9. FURTHER LIABILITY
a) Furthermore, any claims for damages of the Buyer, irrespective of legal basis, are excluded. This shall not apply in cases that are based on intent, gross negligence or the breach of a material contractual obligation. In case of breach of a material contractual obligation, compensation for damages shall be limited to the foreseeable, typically occurring damage. No change of burden of proof to the disadvantage of the Buyer is connected with the preceding provisions.
b) Should the Buyer sell, modify or combine the Goods delivered with other Goods, the Buyer shall, internally, exempt Q CELLS from any product liability claims of third parties, unless Q CELLS is responsible for the defect causing the liability.
c) Any changes on the Goods and any marking which could be regarded as mark of origin of the Buyer or a third party are inadmissible.
10. EXEMPTION FROM LIABILITY
The exemptions and limitations of liability listed in these terms and conditions shall not apply for
(i) damages arising from injury to life, physical injury or damage to health which are based on a intentional or negligent breach of duty of Q CELLS or an intentional or negligent breach of duty of its legal agents or its vicarious agents,
(ii) any other damages which are based on an intentional or grossly negligent breach of duty of Q CELLS or an intentional or grossly negligent breach of duty of its legal agents or its vicarious agents,
(iii) damage included in the liability according to the Product Liability Act or in cases for which guarantee has been given.
11. RIGHT OF WITHDRAWAL AND TERMINATION
a) Q CELLS shall be entitled to terminate or withdraw from the contract partially or completely if:
(i) an application has been made to open insolvency proceedings against the Buyer’s assets,
(ii) it becomes known that the Buyer has been considered as unworthy of credit at the time of conclusion of the contract,
(iii) the Buyer ceases to exist, or
(iv) in case there is any other important reason that justifies a termination or a withdrawal.
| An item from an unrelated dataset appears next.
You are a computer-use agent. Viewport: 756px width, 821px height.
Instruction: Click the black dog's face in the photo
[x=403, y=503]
Such reason would be, for example, a breach of essential contractual obligations.
b) In case of permanent supply contracts, the right of withdrawal shall be replaced by the right of extraordinary termination without notice.
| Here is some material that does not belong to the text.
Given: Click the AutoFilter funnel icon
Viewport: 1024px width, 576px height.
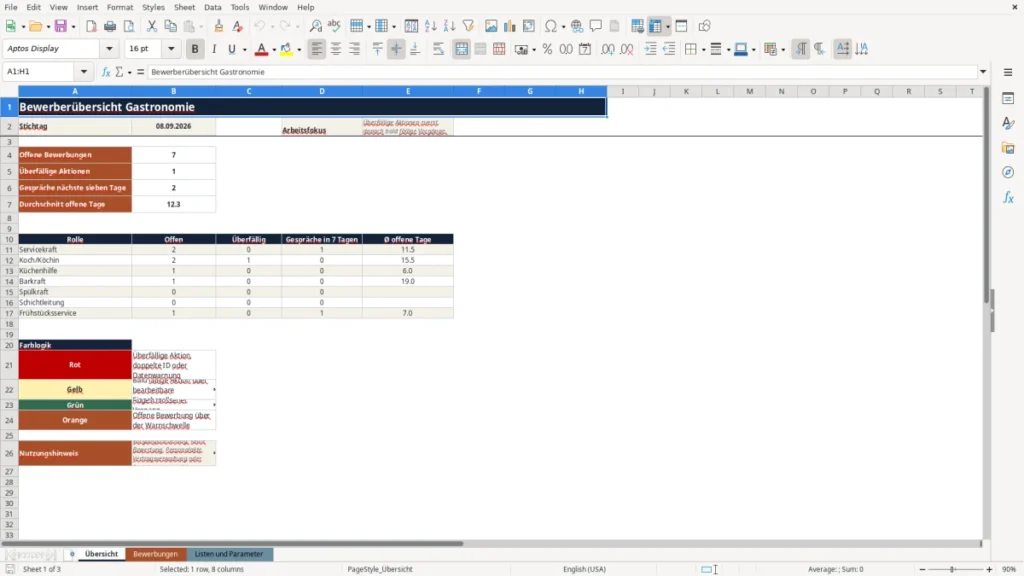Looking at the screenshot, I should point(468,26).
12. SEVERABILITY CLAUSE, PLACE OF PERFORMANCE, PLACE OF JURISDICTION, WRITTEN FORM
a) If parts of these terms and conditions are invalid or contradict applicable law, this shall not affect the validity of the remaining provisions.
b) Bitterfeld-Wolfen shall be the place of performance and jurisdiction for Hanwha Q CELLS GmbH. These terms and conditions are governed by German law. The application of the UN Convention on Contracts for the International Sale of goods shall be excluded.